━━ Supplied data

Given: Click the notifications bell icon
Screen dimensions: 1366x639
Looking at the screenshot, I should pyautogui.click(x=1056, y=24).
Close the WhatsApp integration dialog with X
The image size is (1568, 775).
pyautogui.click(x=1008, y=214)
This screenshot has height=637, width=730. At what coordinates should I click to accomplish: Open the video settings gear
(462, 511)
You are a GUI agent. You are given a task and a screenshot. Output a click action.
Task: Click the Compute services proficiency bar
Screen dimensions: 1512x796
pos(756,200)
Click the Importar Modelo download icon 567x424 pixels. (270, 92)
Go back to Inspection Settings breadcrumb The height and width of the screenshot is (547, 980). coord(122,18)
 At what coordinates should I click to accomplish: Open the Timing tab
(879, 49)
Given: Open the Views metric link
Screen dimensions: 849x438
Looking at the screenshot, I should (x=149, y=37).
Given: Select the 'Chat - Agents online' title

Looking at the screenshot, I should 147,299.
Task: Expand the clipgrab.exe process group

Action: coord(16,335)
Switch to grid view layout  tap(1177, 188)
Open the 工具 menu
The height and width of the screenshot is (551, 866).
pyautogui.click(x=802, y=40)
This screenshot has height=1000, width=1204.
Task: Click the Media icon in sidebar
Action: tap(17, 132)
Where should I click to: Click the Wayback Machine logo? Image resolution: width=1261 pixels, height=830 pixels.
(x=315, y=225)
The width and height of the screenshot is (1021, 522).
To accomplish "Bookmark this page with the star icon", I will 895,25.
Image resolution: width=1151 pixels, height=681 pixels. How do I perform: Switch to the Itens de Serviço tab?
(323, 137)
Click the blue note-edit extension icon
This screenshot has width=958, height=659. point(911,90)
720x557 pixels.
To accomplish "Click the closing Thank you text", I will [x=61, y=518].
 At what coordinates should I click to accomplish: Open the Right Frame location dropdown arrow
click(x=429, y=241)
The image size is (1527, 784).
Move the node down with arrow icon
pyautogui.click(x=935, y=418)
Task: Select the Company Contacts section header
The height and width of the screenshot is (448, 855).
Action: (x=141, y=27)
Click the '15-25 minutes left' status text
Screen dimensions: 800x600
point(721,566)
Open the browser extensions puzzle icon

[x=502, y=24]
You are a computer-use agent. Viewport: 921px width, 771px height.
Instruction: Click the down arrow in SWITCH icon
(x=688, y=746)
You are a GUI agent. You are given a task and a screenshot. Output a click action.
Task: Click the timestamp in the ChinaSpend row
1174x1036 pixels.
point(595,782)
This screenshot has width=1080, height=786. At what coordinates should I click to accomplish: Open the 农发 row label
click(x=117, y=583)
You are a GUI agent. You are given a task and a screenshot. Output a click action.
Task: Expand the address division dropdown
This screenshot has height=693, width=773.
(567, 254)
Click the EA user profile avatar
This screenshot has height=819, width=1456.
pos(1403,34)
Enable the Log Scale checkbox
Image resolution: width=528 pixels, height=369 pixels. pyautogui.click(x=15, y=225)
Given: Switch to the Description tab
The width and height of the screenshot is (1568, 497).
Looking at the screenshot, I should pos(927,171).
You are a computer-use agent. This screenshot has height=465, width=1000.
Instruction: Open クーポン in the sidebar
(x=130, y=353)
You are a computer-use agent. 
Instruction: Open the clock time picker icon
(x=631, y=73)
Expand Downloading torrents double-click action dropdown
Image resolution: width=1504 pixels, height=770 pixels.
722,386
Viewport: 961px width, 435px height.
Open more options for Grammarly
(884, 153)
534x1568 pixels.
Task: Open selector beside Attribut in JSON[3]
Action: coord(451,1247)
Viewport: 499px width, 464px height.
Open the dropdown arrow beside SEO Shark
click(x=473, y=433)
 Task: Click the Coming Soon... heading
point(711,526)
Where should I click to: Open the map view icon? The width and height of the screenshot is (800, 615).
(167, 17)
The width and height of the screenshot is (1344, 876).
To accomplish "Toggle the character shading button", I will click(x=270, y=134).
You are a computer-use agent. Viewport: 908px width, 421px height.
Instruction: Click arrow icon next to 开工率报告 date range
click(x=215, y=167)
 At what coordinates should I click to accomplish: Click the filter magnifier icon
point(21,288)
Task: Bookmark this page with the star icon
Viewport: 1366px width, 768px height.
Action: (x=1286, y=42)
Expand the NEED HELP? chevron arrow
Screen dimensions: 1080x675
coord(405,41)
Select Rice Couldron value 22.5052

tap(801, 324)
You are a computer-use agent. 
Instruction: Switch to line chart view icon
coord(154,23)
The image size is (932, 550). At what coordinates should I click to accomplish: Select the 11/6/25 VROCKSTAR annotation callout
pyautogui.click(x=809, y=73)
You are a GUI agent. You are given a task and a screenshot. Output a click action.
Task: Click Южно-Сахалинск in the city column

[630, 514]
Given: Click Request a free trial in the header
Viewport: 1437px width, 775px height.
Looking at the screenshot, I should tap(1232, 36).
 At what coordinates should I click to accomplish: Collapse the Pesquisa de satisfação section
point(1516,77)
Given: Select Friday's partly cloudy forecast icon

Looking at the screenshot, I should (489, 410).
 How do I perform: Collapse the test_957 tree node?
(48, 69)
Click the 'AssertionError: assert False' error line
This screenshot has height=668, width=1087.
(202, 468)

━━━━

→ Problem requirements
Filter the entries above and copy only the lines that hold "Bookmark".

→ Exercise output
To accomplish "Bookmark this page with the star icon", I will 895,25.
Task: Bookmark this page with the star icon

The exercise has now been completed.